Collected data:
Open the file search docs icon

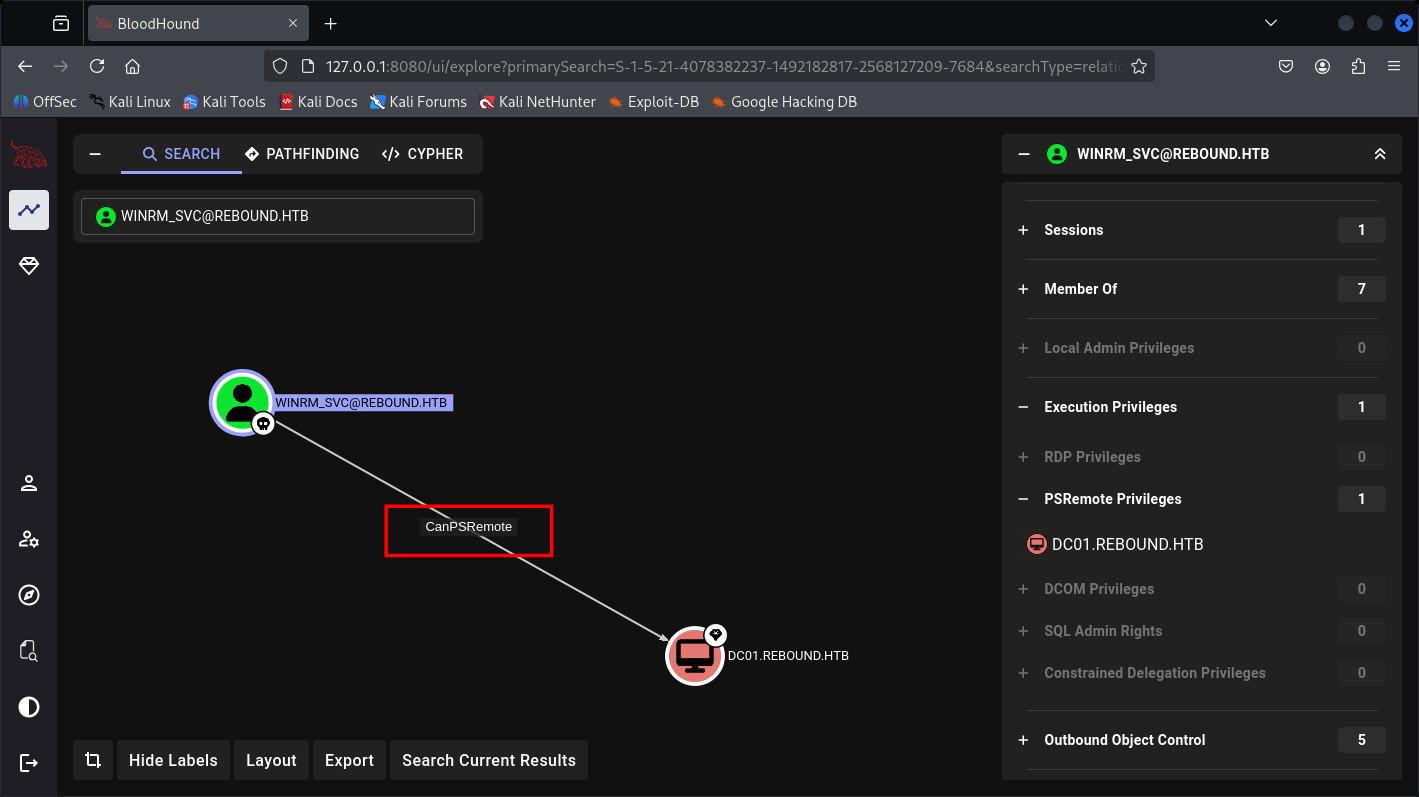point(29,652)
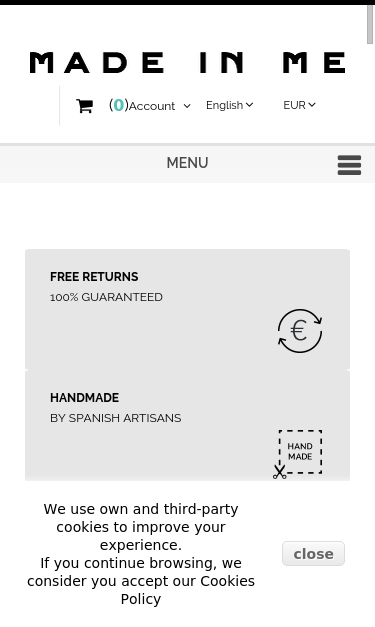
Task: Click the 100% GUARANTEED text
Action: (x=106, y=297)
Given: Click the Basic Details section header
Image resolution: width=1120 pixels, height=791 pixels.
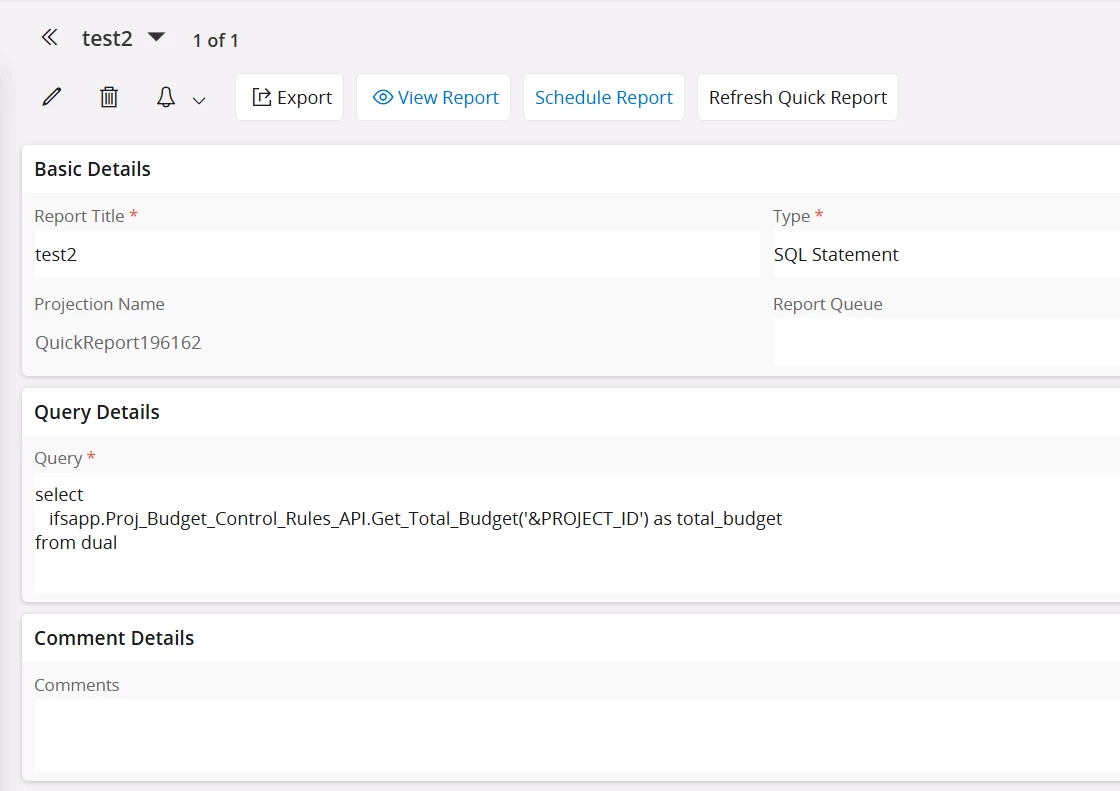Looking at the screenshot, I should (x=92, y=169).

__What is being asked__. Leave the pictures out and reproduce each record exactly as written.

__Response__.
Open the file search docs icon

point(29,652)
Task: Click the 100% GUARANTEED text
Action: (x=106, y=297)
Given: Click the Basic Details section header
Image resolution: width=1120 pixels, height=791 pixels.
Looking at the screenshot, I should (x=92, y=169).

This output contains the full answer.